Environment Variable Strategy
Node intentionally centralises direct process environment access in one place. The merge order is:
- default environment values (
getEnvDefaults), - process environment,
- optional
nodeOptions.envVarsoverrides, - optional
.envfiles (dotenv), - optional dynamic expansion values (
@text:and@json:), - optional custom extension hook (
extendEnvVars).
This produces one normalised env object that is then passed to both config builders.
@text: and @json: expansion allows sensitive or large values to be sourced from files while still using environment-variable semantics.
For the complete variable catalogue and defaulted values, see Node Environment Variables.
Building Engine Configuration
buildEngineConfiguration transforms environment values into IEngineConfig by configuring connector and component type arrays across all domains.
Examples include:
- entity storage connector lists and default selection,
- blob storage connector setup,
- vault, logging, telemetry, and messaging capabilities,
- identity, wallet, NFT, verifiable storage, and attestation,
- higher-level modules such as document management, trust, rights management, and dataspace.
The builder also resolves file-based paths such as storageFileRoot and state filename when file storage is active.
Building Engine Server Configuration
buildEngineServerConfiguration layers web-server and route-processor configuration on top of core engine config.
Key outcomes include:
- web host, port, CORS, and header settings,
- default information and hosting components,
- context ID route processors for node and tenant scopes,
- logging route processors,
- authentication processors and related context key registration,
- default rest and socket path population.
It also supports environment-driven route path overrides by component category.
Environment to Runtime Configuration Flow
Starting Runtime
start() in node-core assembles and runs the runtime:
- Validates storage prerequisites (for example file-based connectors require storage root).
- Creates engine with config and state storage (file state storage by default).
- Injects custom bootstrap logic to configure context IDs from engine state.
- Registers available context ID keys and required handler features.
- Creates engine-server with the prepared engine.
- Applies extension initialisation to engine and server.
- Registers engine in
EngineCoreFactoryfor clone-based background task scenarios. - Starts server (which starts engine) or executes CLI command path.
On shutdown, node runs extension cleanup then stops server and engine.
Context IDs, Node Identity, and Tenant
Node context behaviour is state driven and environment gated:
- if node identity is enabled, a node context ID must exist in engine state,
- if tenant mode is enabled, a tenant context ID must exist in engine state,
- missing required values throw startup errors rather than allowing ambiguous operation.
This enforces clear operational guarantees for multi-tenant and identity-scoped deployments.
CLI Mode Versus Server Mode
If command-line arguments resolve to a CLI command, node can run command workflows with optional engine startup requirements.
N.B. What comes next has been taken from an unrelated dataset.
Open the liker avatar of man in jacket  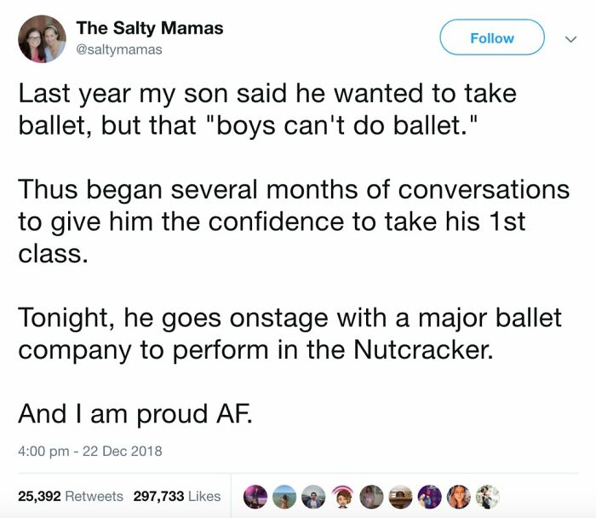(x=313, y=497)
In this mode it can suppress regular server startup and execute command logic directly against the configured runtime.
If no CLI command is selected, node starts the HTTP and socket server stack and installs process signal handlers for graceful shutdown.
Extension and Module Loading
Node supports dynamic extension loading with protocol-aware import resolution and staged lifecycle hooks.
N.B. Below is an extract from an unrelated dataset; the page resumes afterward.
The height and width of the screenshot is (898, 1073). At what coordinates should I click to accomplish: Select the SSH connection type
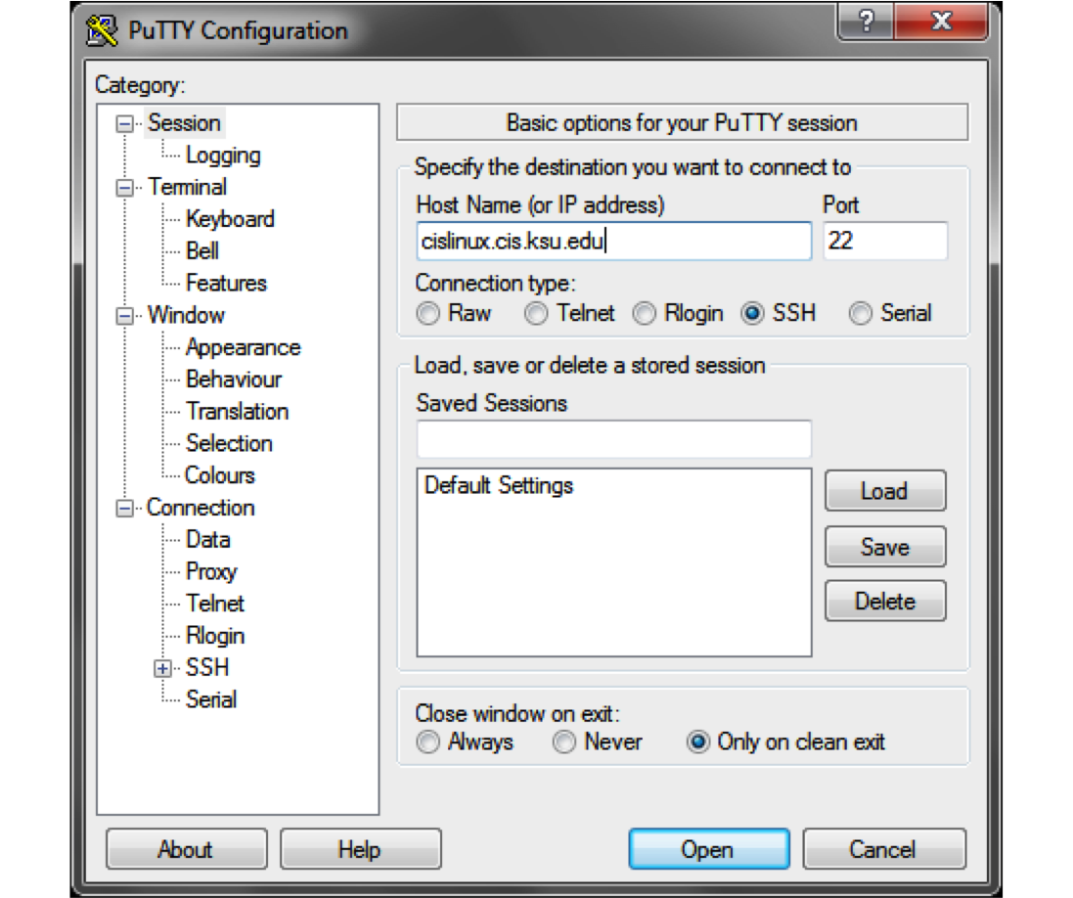[752, 314]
For protocol handling (npm:, https:, local, cache policy), extension lifecycle methods, and security controls, see Extensions and Module Loading.
Practical Configuration Pattern
In practice, the recommended node workflow is:
- define environment profile for infrastructure and capability types,
- optionally provide
.envand JSON config overlays, - run node bootstrap to build config and start runtime,
- verify context IDs and identity or tenant state for scoped workloads,
- iterate by changing env values rather than code for infrastructure changes.
This keeps deployment changes operational and configuration driven while preserving stable runtime composition through engine.